Ruling of the Delhi High Court
- In the present case, the payments in question were made in the previous year relevant to assessment year 2001- 02. As per the provisions of section 40(a)(i) of the Act as applicable during such assessment year any payment made to a non-resident, in respect whereof tax was deductible at source but was not so deducted, was not allowable as expense. The provision for disallowance on account of expenses for non-deduction of tax from payments made to a resident was inserted by way of section 40(a)(ia) of the Act, only with effect from April 1, 2005. Prior to April 1, 2005, the condition under which expenses were deductible where tax had not been deducted at source or not were not the same in respect of payments to residents and non-residents.
- Non-deduction of tax at source when the payment is made to a non-resident has an adverse consequence for the payer. Since it is mandatory in terms of section 40(a)(i) of the Act for the payer to deduct TDS from the payment to the non-resident, the latter receives the payment net of TDS. The object of Article 26(3) of the Tax Treaty was to ensure non-discrimination in the condition of deductibility of the payment in the hands of the payer where the payee is a resident of the Contracting State. The said object would stand defeated if there is discrimination qua non-resident by requiring tax to be deducted while paying FTS in terms of section 40(a)(ia) of the Act but not so in respect of payment to resident.
- While tax deduction from payments to non-residents may be justified, that does not meet the test of Article 26(3) of the Treaty as regards condition for deductibility of the payment itself. The conditions for deductibility under the provisions of the Act are different in respect of payments made to residents and non-residents. Therefore, non-discrimination provisions under Article26(3) of the Tax Treaty is applicable in the instant case.
- The plea of the Revenue that unless there are provisions similar to section40(a)(i) of the Act in the Tax Treaty, a comparison cannot be made to determine which is a more beneficial provision is erroneous. The provisions of the Tax Treaty will prevail unless any specific provision in the Act is more beneficial to the assessee.
The Court thus concluded that no tax was required to be withheld at source on payments made by the assessee to HIAI under the ASA and that the disallowance made under section 40(a)(i) of the Act was rightly deleted by the Tribunal.
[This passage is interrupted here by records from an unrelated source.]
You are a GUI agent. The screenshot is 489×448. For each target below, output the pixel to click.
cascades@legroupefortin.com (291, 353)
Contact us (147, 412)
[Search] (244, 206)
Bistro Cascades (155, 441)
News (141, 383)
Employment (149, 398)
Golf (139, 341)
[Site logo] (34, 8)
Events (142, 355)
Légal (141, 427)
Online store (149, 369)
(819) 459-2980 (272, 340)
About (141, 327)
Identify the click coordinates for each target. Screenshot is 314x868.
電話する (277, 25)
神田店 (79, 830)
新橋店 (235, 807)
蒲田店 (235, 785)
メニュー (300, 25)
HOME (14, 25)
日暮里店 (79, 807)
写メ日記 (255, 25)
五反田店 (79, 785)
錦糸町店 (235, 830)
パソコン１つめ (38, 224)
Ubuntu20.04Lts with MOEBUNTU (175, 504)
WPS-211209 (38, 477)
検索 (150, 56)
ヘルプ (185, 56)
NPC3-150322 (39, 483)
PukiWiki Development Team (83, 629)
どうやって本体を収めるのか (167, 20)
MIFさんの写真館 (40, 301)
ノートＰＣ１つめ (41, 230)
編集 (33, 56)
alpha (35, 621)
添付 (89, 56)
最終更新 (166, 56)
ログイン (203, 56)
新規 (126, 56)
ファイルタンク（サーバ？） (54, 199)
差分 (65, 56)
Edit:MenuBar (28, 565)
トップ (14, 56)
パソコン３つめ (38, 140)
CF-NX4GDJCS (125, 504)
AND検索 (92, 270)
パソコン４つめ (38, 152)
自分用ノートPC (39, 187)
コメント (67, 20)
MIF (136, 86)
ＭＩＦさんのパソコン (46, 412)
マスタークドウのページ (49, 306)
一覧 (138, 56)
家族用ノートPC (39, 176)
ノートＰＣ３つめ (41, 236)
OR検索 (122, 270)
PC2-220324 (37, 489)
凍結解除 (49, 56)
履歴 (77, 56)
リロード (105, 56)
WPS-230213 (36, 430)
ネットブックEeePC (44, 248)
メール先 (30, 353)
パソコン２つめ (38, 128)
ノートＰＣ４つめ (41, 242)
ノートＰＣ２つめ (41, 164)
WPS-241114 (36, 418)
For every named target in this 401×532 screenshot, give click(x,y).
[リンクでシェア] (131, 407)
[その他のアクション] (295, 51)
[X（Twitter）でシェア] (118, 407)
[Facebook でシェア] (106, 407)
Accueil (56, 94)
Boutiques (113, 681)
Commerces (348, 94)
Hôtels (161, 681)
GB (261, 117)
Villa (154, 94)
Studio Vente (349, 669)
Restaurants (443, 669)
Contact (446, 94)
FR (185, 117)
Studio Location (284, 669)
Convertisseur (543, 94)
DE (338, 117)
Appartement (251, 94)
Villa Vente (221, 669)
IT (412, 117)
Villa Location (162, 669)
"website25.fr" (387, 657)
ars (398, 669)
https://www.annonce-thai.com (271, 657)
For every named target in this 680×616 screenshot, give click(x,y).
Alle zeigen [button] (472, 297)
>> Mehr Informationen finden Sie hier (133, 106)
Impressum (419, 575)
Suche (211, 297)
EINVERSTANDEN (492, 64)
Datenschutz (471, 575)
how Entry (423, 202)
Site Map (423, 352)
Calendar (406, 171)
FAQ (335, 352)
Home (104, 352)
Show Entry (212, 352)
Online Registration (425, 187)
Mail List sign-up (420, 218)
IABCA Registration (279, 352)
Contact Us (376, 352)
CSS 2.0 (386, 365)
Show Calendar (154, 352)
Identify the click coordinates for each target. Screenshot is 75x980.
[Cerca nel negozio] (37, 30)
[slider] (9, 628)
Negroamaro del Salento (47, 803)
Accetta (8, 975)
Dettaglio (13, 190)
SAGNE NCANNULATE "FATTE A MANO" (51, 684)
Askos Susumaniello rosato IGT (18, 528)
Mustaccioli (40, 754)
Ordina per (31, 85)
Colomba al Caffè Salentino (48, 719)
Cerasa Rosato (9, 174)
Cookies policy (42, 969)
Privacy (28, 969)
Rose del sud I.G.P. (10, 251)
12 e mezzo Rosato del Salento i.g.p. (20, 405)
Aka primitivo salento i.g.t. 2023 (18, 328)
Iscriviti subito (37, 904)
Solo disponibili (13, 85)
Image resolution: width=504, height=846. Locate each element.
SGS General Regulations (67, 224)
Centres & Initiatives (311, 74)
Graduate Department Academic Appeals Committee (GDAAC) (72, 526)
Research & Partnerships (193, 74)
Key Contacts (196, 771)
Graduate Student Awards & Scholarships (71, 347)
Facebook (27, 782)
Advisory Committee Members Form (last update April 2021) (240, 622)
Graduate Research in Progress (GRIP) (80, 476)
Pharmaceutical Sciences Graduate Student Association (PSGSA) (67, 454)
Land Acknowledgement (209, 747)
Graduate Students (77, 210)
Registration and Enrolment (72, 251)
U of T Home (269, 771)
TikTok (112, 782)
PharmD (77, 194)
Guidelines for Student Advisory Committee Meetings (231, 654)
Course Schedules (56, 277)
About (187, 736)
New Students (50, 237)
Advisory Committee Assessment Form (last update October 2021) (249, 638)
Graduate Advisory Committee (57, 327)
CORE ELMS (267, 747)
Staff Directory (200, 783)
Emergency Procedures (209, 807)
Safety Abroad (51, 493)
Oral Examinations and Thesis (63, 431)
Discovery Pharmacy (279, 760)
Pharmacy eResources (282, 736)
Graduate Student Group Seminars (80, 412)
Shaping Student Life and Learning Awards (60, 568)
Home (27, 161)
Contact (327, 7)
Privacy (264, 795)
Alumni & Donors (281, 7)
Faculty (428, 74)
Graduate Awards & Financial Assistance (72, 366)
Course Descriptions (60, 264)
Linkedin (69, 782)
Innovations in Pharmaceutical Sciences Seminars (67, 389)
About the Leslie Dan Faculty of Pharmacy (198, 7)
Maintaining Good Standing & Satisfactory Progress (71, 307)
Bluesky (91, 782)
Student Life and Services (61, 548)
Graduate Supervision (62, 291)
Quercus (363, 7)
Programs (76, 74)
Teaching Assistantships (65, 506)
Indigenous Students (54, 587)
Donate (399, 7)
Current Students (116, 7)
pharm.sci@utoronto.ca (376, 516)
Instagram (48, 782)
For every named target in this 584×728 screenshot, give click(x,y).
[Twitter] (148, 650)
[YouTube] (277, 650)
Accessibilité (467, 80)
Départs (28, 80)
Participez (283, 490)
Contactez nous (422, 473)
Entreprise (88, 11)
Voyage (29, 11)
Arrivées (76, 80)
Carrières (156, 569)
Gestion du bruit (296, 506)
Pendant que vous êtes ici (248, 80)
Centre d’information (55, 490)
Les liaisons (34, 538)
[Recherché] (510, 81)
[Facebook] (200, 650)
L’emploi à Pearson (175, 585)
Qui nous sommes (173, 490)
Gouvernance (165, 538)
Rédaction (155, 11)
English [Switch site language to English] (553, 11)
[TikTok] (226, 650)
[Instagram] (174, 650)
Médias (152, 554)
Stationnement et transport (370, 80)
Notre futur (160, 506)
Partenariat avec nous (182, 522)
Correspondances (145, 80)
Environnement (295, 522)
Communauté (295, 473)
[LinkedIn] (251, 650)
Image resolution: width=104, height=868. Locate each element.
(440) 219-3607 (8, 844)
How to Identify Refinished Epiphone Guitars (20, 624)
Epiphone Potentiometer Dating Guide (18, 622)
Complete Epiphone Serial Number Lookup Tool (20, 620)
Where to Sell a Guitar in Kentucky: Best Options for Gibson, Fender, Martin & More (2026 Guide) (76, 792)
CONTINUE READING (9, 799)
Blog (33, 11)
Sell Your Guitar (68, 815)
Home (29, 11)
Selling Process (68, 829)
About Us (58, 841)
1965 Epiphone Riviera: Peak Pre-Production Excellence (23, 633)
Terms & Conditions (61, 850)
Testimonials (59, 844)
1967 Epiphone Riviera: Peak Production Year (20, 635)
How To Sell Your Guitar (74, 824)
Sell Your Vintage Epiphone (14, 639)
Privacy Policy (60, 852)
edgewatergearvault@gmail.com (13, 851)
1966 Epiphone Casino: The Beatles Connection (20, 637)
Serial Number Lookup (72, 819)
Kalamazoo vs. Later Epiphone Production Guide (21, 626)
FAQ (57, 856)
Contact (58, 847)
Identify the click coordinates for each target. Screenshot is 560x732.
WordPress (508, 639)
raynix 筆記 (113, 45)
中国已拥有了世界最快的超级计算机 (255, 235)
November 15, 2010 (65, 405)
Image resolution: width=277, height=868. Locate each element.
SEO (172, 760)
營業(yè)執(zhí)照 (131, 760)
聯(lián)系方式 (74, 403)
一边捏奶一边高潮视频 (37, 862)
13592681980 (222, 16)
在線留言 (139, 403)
- Many Tax Treaties entered into by India contain the non-discrimination Article. However, only some of the Treaties contain the clause facilitating deduction neutrality. Illustratively, India's Tax Treaties with Finland, France, Germany, Hungary, Japan, the Netherlands and the US contain this clause.
- The aforesaid decision of the Delhi High Court is of considerable significance, being the first from a High Court wherein the Court has elucidated various facets of availing the benefit of the deduction neutrality clause of the non-discrimination Article and upheld that different tax withholding treatment for the foreign enterprise per se is enough to invoke the non-discrimination clause under the India US Tax Treaty.
- Interestingly, Finance Act, 2014, restricted disallowance of payments made to residents, without deduction of tax, to 30 percent of the payment. A corresponding amendment in respect of payments to non-residents has not been made. Accordingly, in appropriate cases, non-discrimination argument may be raised by assessees to avail of deduction parity, if provided for in the Treaty.